Fevereiro 7, 2007 às 3:23 am (Curiosidades)
Segundo o Brasserie Victória :
SUMMAC (RHUS CORIORIA): Pó vermelho e ácido extraído das frutas da planta sumagre. Acelga recheada e tabule são alguns dos pratos preparados com este tempero. Sumak (Rhus corioria)Também conhecido como sumac ou sumagre, este pó tem gosto ácido de fruta silvestre. Vem das folhas vermelhas de um arbusto que cresce nas montanhas do Líbano. Enquanto no Ocidente é considerada apenas ornamental, os cozinheiros do Oriente Médio usam muito as espigas que a planta produz. Por ser amarga, foi usada pelos romanos antes de os limões terem chegado à Europa. É usada para temperar saladas e pastas, só para pratos frios por ter o gosto parecido com o do limão. Misturada com iogurte e ervas, tem um sabor leve e refrescante. Se misturada com azeite, pode servido com pão como aperitivo. É um dos ingredientes do zahtar.
Esse pozinho vermelho tem um aroma muito diferente, alguns acham que parece cheiro de fruta silvestre, eu particularmente sinto cheiro de terra, de natureza. Um tempero pouco conhecido por estas bandas, e por mim também… Ganhei do meu pai um saquinho que ainda aguarda para ser usado… acho que agora vai.
A plantinha é muito linda, e pode ser usada em espiga ou o tempero moído, que é como tenho na prateleira (shame on me…).
Mais informações: em inglês The Epicentre
Fotos: In my Kitchen , Woodland and Praire Plants
Receitas: em inglês Strat´s Place
Fevereiro 6, 2007 às 5:36 am (O que se mangia, Receitas)
Não, não é o título daquele romance do Mário de Andrade, prazeirosa como a leitura daquele, mas com um sabor todo especial a comida gratinada tem lugar certo aqui em casa.
Segundo o Batuque na Cozinha : Gratinar é o mesmo que tostar, ou seja: corar a superfície superior de um alimento.
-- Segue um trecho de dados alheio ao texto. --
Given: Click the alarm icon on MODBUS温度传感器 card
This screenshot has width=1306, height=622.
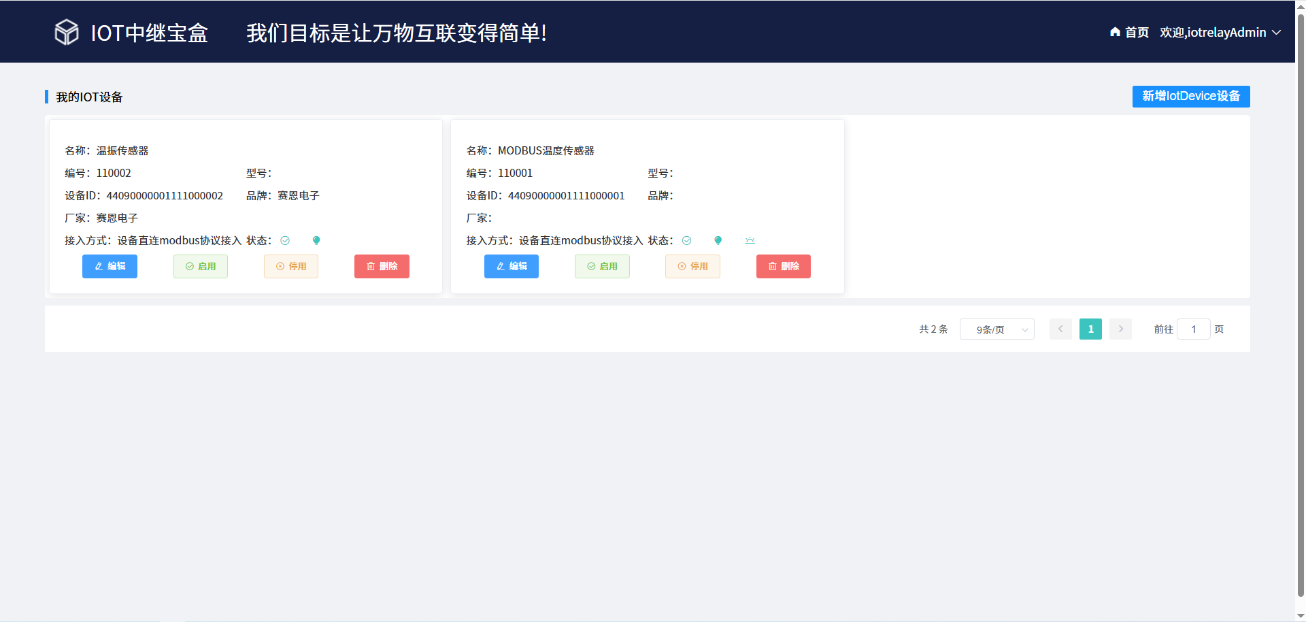Looking at the screenshot, I should tap(750, 240).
Você pode gratinar um alimento levado ao forno, utilizando uma cobertura à base de creme, manteiga, queijo ralado ou à base de farinha de rosca. Você também pode gratinar um alimento colocado num grill para tostar a superfície.
A receita das Batatas Gratinadas no Caderno de Receitas da Renata me inspirou e resolvi inventar uma moda, ou melhor, um Escondidinho de Frango à Moda…. Dei uma olhadinha na geladeira e mandei brasa! Ficou super saboroso, e se não fosse a travessa a foto teria ficado muito bonita.
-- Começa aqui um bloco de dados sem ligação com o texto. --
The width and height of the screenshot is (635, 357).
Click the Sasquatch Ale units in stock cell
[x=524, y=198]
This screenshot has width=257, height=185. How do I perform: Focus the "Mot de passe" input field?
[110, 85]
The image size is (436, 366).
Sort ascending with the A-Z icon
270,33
Separe sobrecoxas de frango limpas da pele e cozinhe num caldo de frango com sal e tomilho. Não cozinhe demais pois ainda vão ao forno para finalizar o cozimento da ave. Separadamente faça um purê com batatas inglesas, batata baroa ( eu usei na proporção de 3 inglesas para uma baroa) e 2 ou 3 dentes de alho. Usei leite e manteiga para o purê, além de um pouco de sal na água do cozimento. Para dar um toque diferente acrescentei Raiz Forte (mais ou menos uma colher de sopa da preparada em conserva pela Hemmer) e acho que ficou bem interessante, apesar de achar que dá próxima vez deva aumentar um pouco a quantidade.
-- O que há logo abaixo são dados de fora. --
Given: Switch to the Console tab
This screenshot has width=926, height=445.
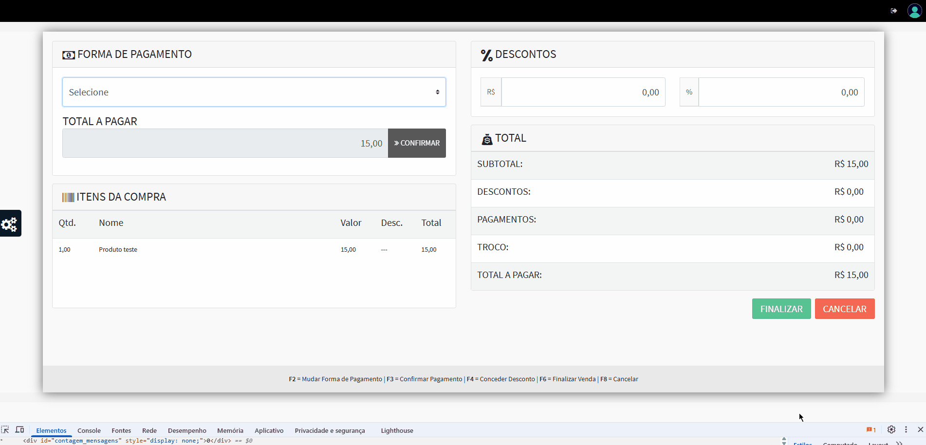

Unte com manteiga uma travessa que vá ao forno e coloque as sobrecoxas no centro. Em volta disponha o purê e sobre o frango faça uma camada de Cream Cheese amassado com um pouquinho de leite para ficar mais mole e fácil de empregar. Leve ao forno quente para dourar. Na hora de servir salpique cheiro verde picadinho. Com uma salada verde fica divino!